Romanda tesadüf eseri bir cinayet işleyen Mersault mahkemeye çıktığında, birkaç gün önce ölen annesinin cenazesinde ağlamayışı aleyhinde delil olarak kullanılarak idam cezasına çarptırılır. Mersault’nun ölüm ve ölüme karşılık yaşama içgüdüsü sıradan bir davranıştan ibaret olmasına karşın, oyunda onu müphemliğe sürükleyerek zamanda var olamayan belleği bölünmüş, parçalı, etrafındaki her şeye karşı ‘yabancı’ bir hâl alır.
Yabancı Mersault’nun birleştirilmiş dört parça ahşap küpten bir yatak üzerine uzandığı, kalktığında aşırı yavaş çekilmiş bir filmdeki gibi hareket ettiği uzunca bir ön oyunla açılır.

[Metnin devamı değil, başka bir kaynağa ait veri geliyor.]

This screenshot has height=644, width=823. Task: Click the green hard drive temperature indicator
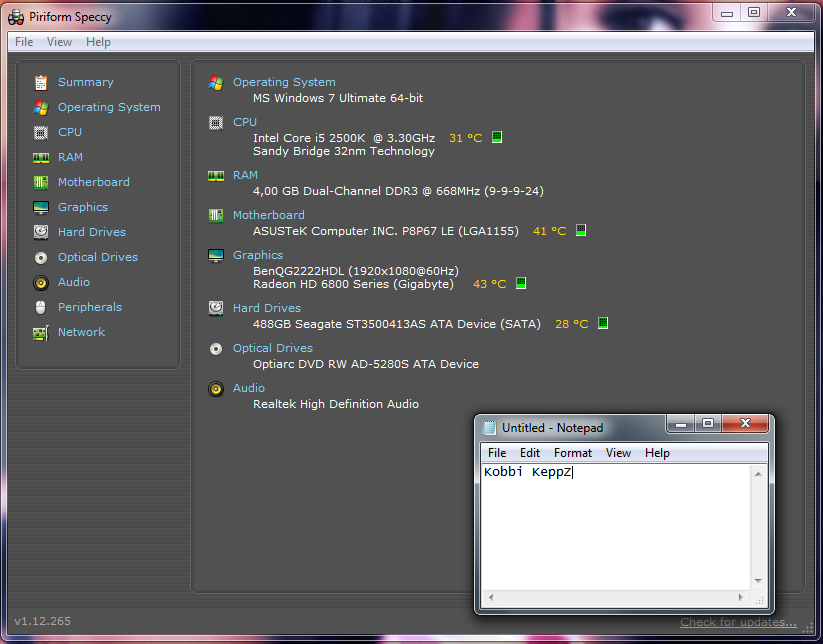coord(603,323)
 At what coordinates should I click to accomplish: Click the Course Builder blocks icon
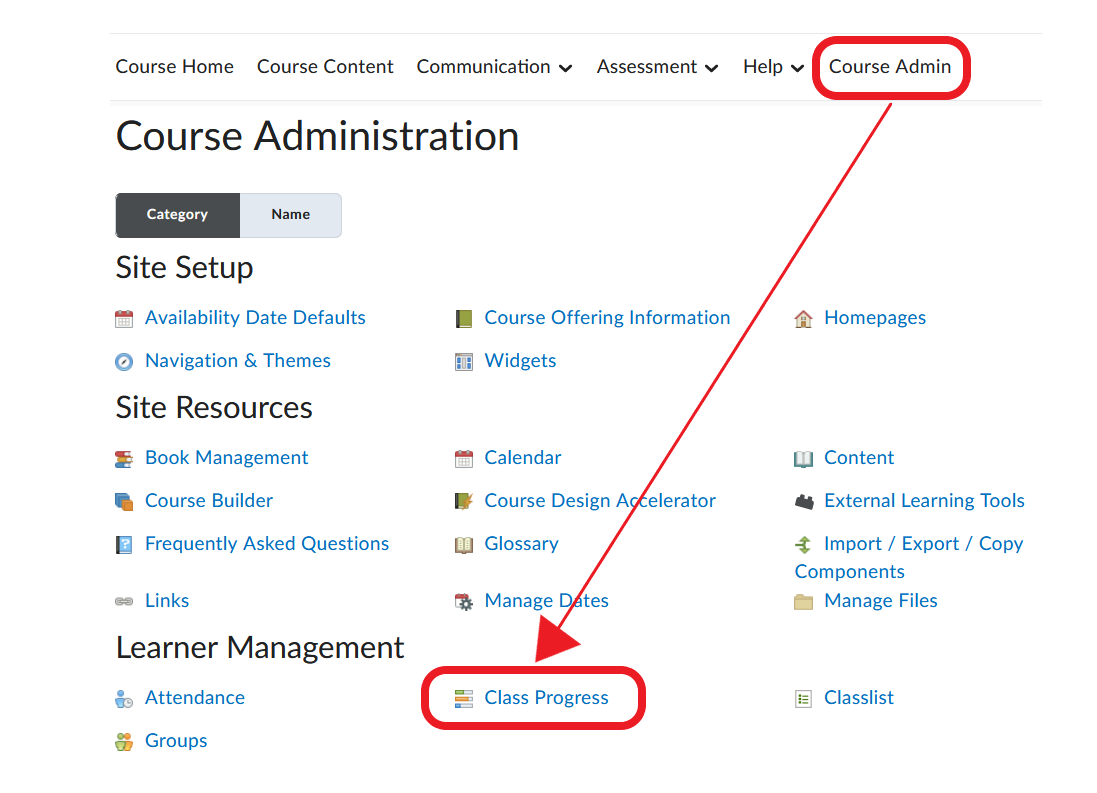coord(124,500)
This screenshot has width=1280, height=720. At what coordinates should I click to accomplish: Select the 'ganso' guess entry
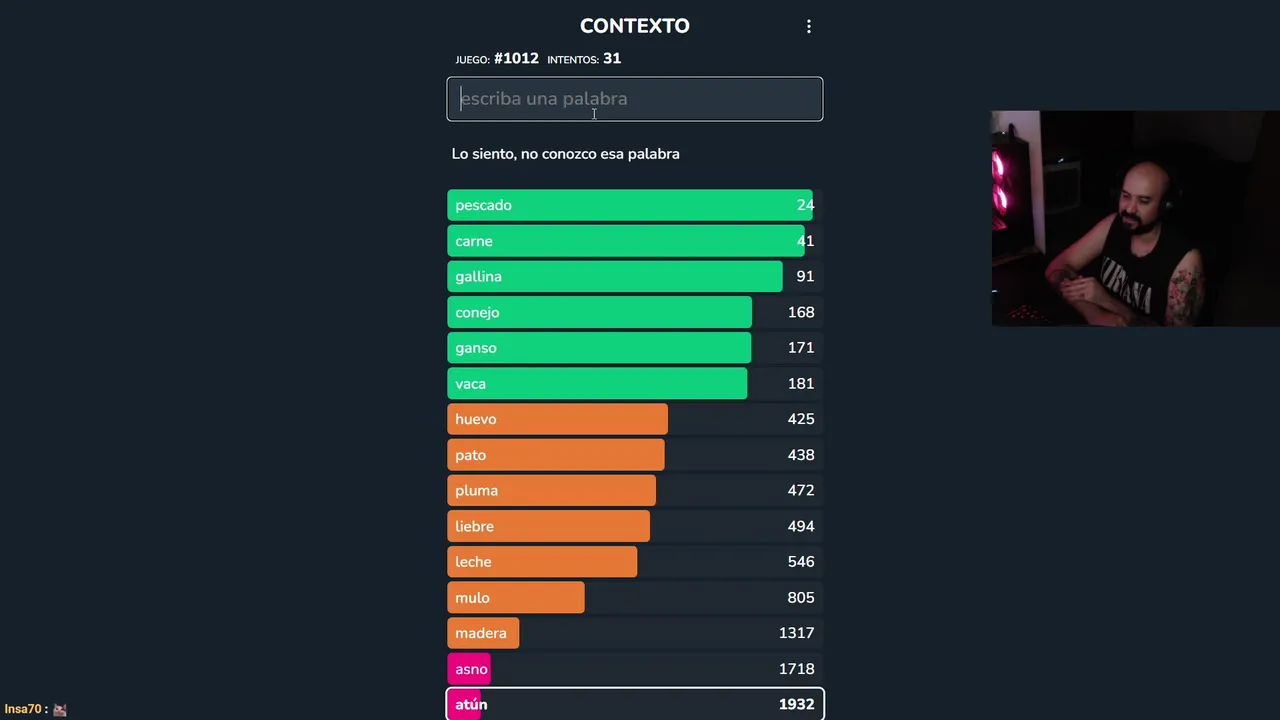point(634,348)
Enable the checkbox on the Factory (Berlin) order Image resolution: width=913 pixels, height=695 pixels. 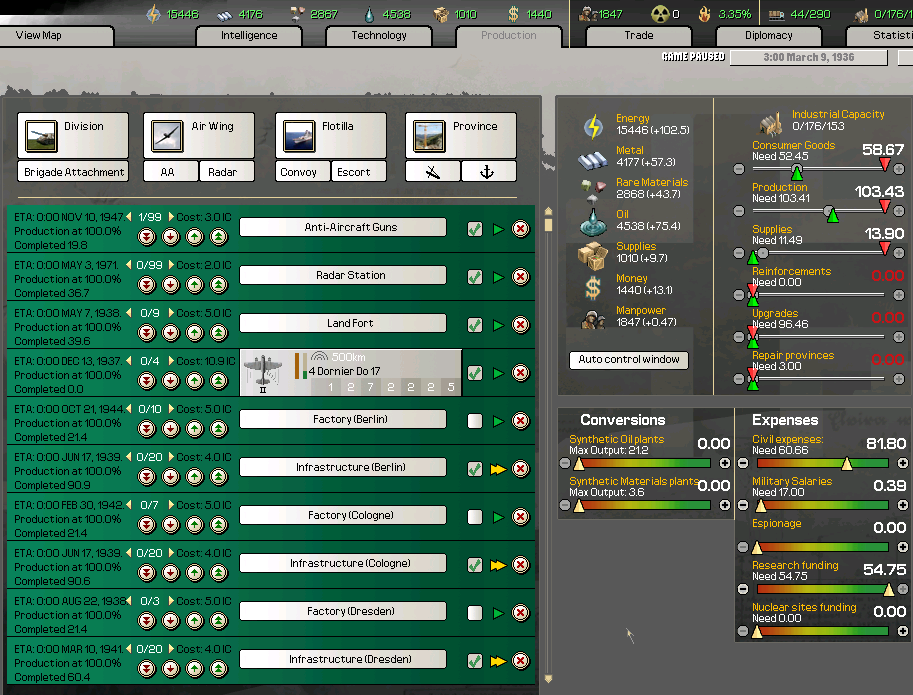pyautogui.click(x=474, y=419)
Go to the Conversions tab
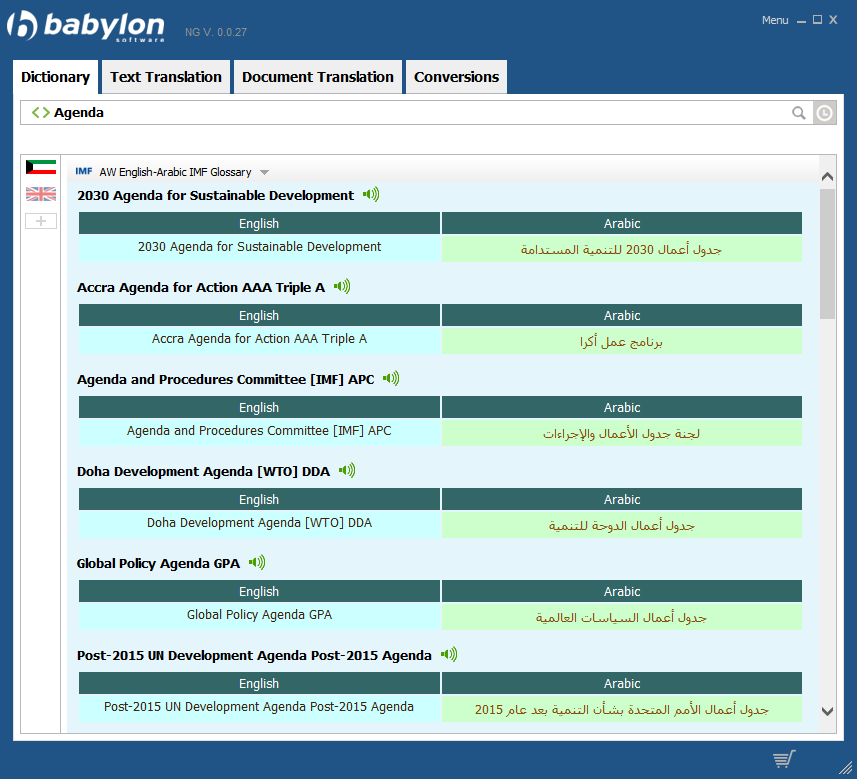Viewport: 857px width, 779px height. coord(456,77)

Bu ön oyun, sahnelemenin düş ya da karabasan tonlamasıyla gelişeceğini haberler gibidir. Düşsel anlatımda orijinal metindeki kronoloji kırılır, öykü ortasından başlayarak hem başa hem sona doğru farklı yönlerde gelişir.
Başkişisinin ‘zaman müphemliği’ne dayandırılan uyarlamada, parçalanarak dörde ayrılan, Mersault’nun bir türlü düzene sokamadığı küpler, onun ‘zamanın’ içerisinde hapsolmuş, ‘zamanın’ dışına çıkamamış belleğinin bölük pörçük parçalarını simgeler. Bu parçalar ancak başka biri tarafından bir tabuta dönüştürüldüğünde Mersault’nun varoluşu tamamlanır ve sona / ölüme ulaşır.
Sercan Özinan’la dramaturg eşi Ece, çok zor bir işin altından büyük başarıyla kalkmışlar. Öyküselden çok düşünsel boyutu olan metni, düşündürücü, etkileyici, ama aynı zamanda dört dörtlük bir tiyatro oyuna dönüştürmüşler. Sahnelemede, zaman müphemliği ya da parçalanmış bellek gibi kavramlara ustalıklı görsel karşıtlıklar yaratılmış. Sözünü etmiş olduğum dört küple Mersault’nun parçalanmış belleği, fonda üzerinde Mersault’nun hayatına dair kilit cümleler serpiştirilmiş yarı şeffaf perdelerle de bellekteki zaman odaları yansıtılmış.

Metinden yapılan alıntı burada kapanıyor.